I’m more curious to understand how userspace threads can be preemptive. :)
I can think of a few ways:
- The VM just doesn’t JIT and can decide to stop executing a thread by just not interpreting the next piece of bytecode and switching to another green thread instead (this would be pretty slow due to the lack of JIT)
- The VM JITs, but inserts a preamble before every function call saying “Before executing this function, should I switch to another green thread first?”, and thus, so long as you call functions frequently enough, you “preempt” yourself. This is how Go does it, and it’s a well known thing in Go that if you never call a function for a while (like just doing a really huge for loop), the current goroutine doesn’t yield execution and hogs the whole OS thread.
> - The VM JITs, but inserts a preamble before every function call saying “Before executing this function, should I switch to another green thread first?”, and thus, so long as you call functions frequently enough, you “preempt” yourself. This is how Go does it, and it’s a well known thing in Go that if you never call a function for a while (like just doing a really huge for loop), the current goroutine doesn’t yield execution and hogs the whole OS thread.
I'm not sure of the implementation details, but this hasn't been true for a while in Go. As of Go 1.14, goroutines are asynchronously preemptible, so loops without function calls no longer deadlock the scheduler or GC: https://go.dev/doc/go1.14#runtime
The docs there hint at how it’s done in go and how it could be done in erlang: the runtime monitors how long a given goroutine has been running without yielding the scheduler, and uses a signal handler to interrupt code that has exceeded a 10ms quota of continuous usage.
In principle you can also set a timer that raises a signal and then switch to a different coroutine when it fires. But it is a big can of worms and won't perform great.
IIRC the Erlang VM does the second (schedule on function call). Since Erlang is a functional language and loops are done via recursion, this works out fine.

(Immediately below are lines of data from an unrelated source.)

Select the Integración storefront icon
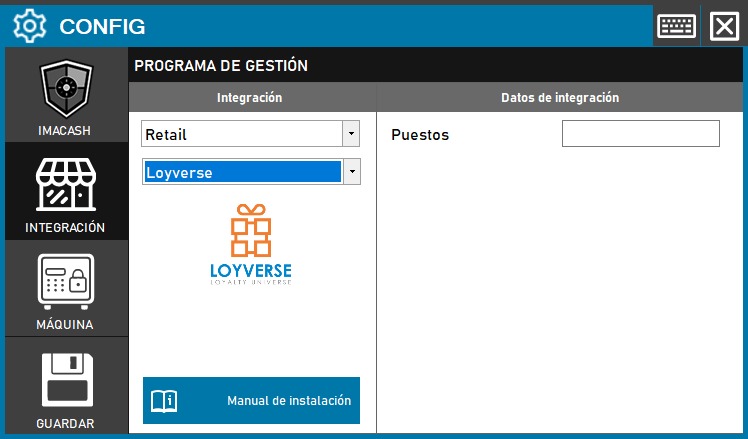This screenshot has height=439, width=748. tap(65, 185)
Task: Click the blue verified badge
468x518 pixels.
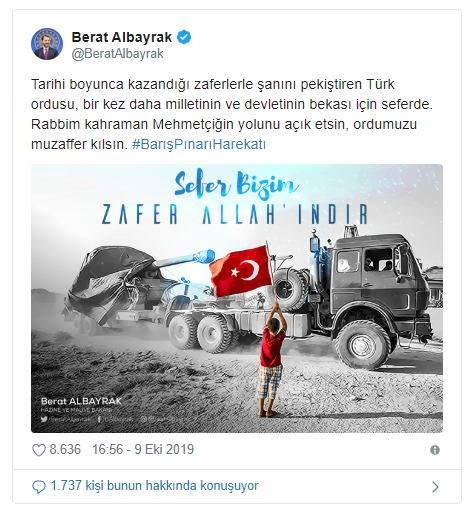Action: (x=184, y=37)
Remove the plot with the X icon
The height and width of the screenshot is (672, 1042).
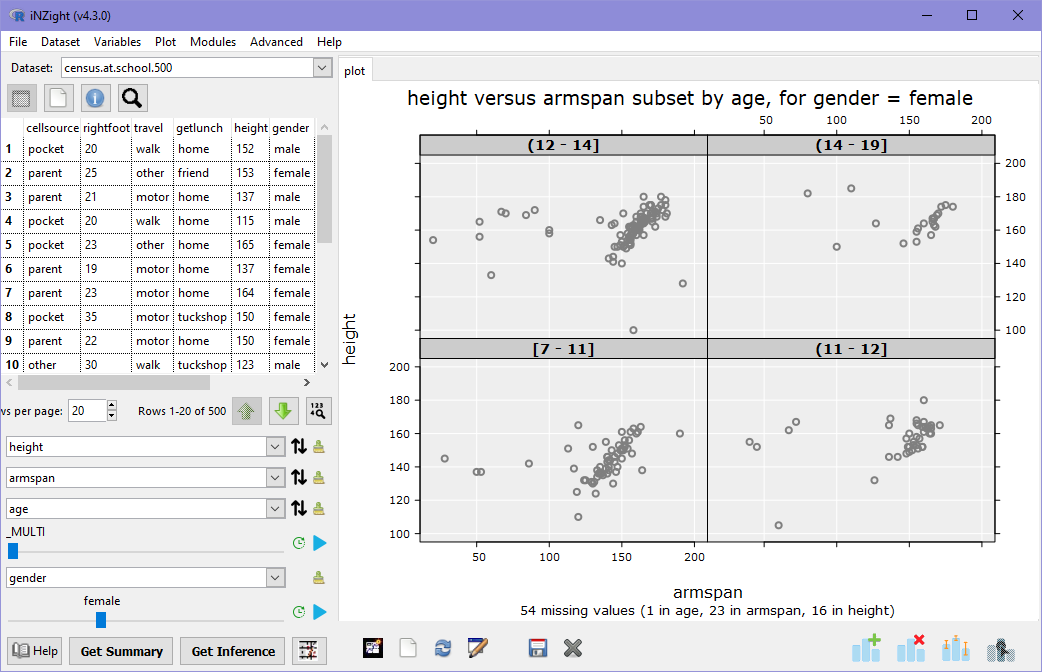tap(573, 648)
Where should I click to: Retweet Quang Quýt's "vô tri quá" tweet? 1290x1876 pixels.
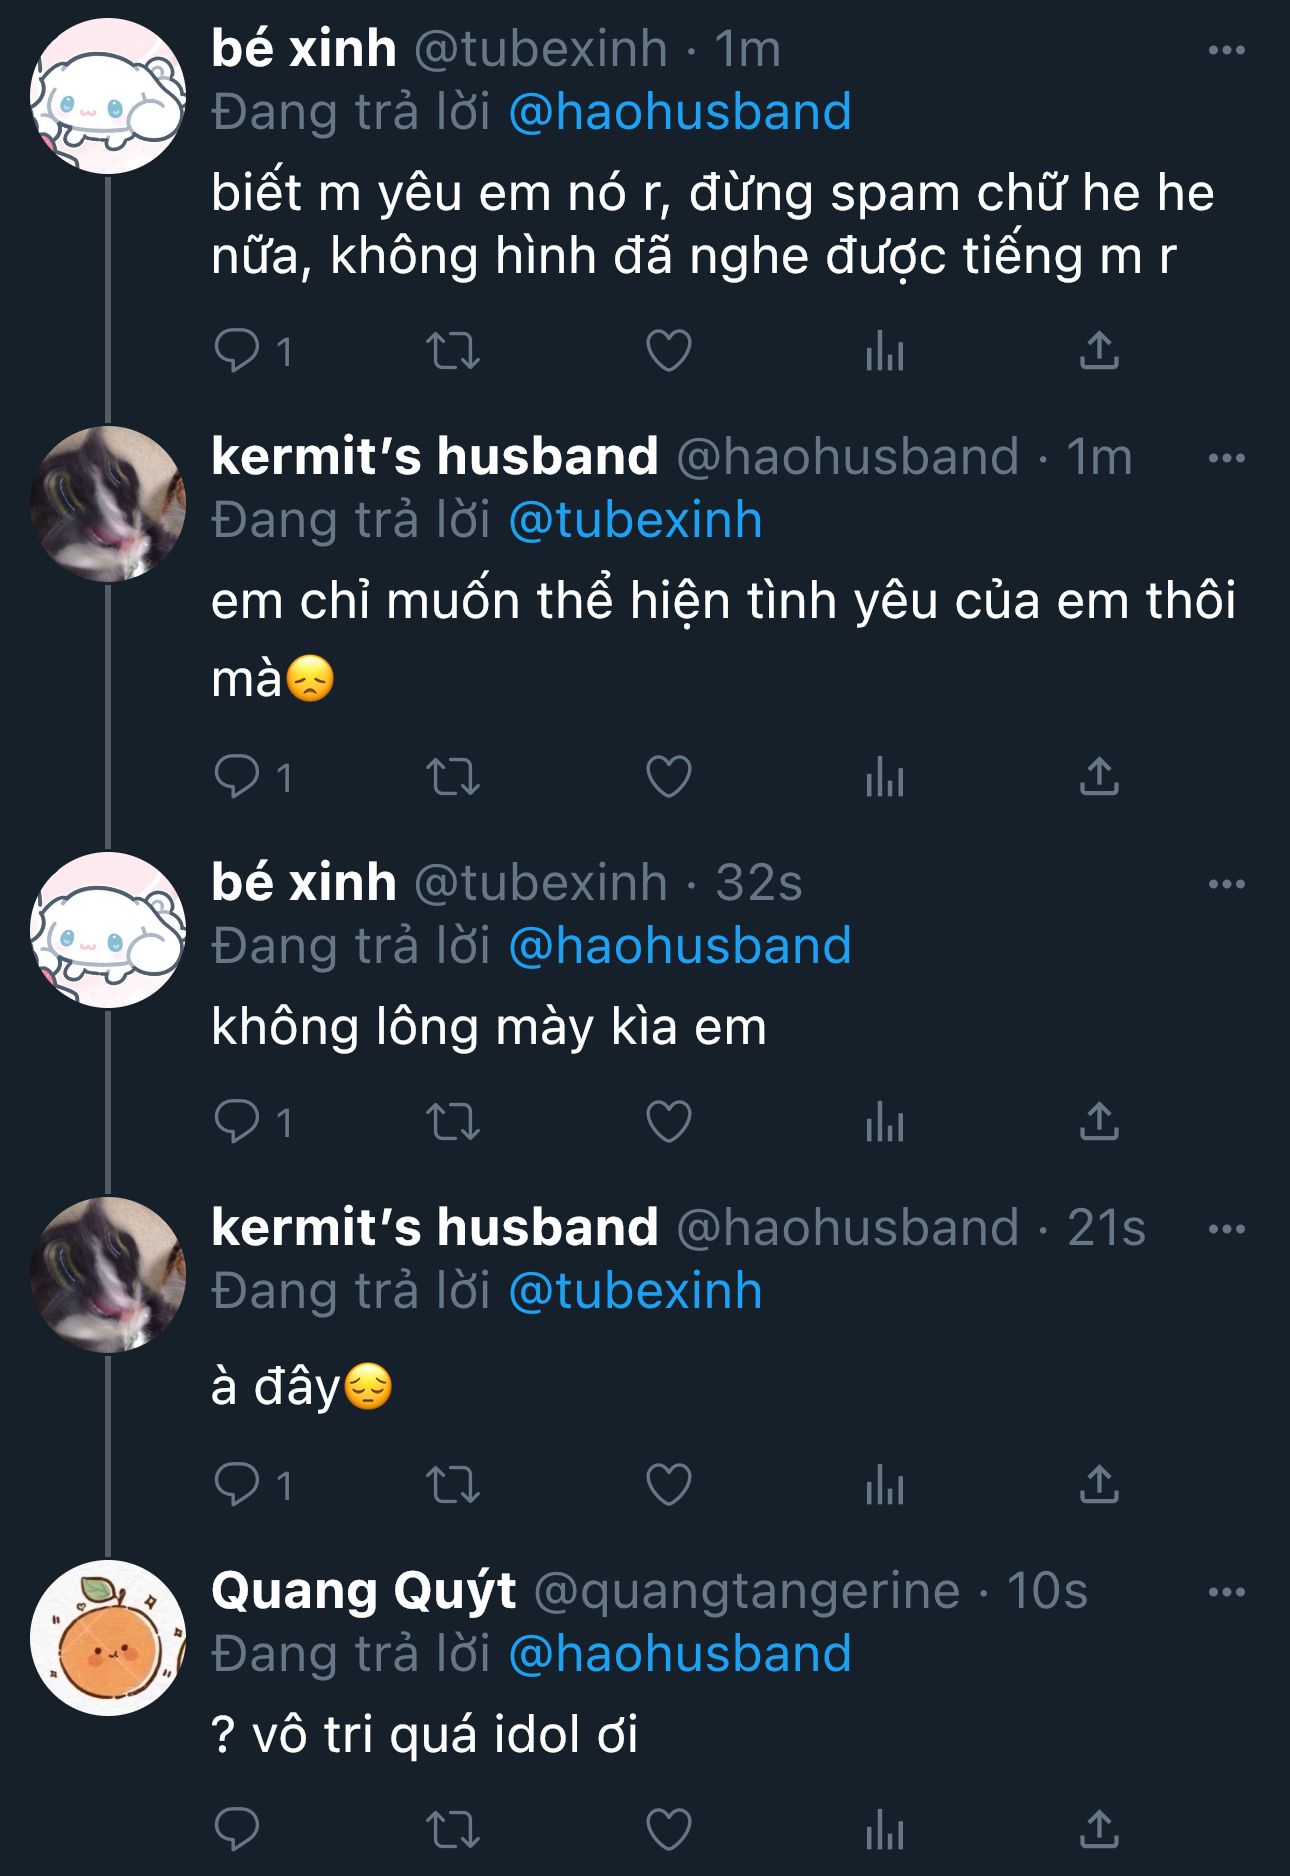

Yes, on every function call, also some internal functions implemented in native code are instrumented with those checks. On average thread is switched out after about 2000 "reductions" as they are called. Also there's an optimization, where if you send something to another thread and you are waiting for reply, VM switches instantly to the other thread, which makes some message sending equivalent to a simple function call.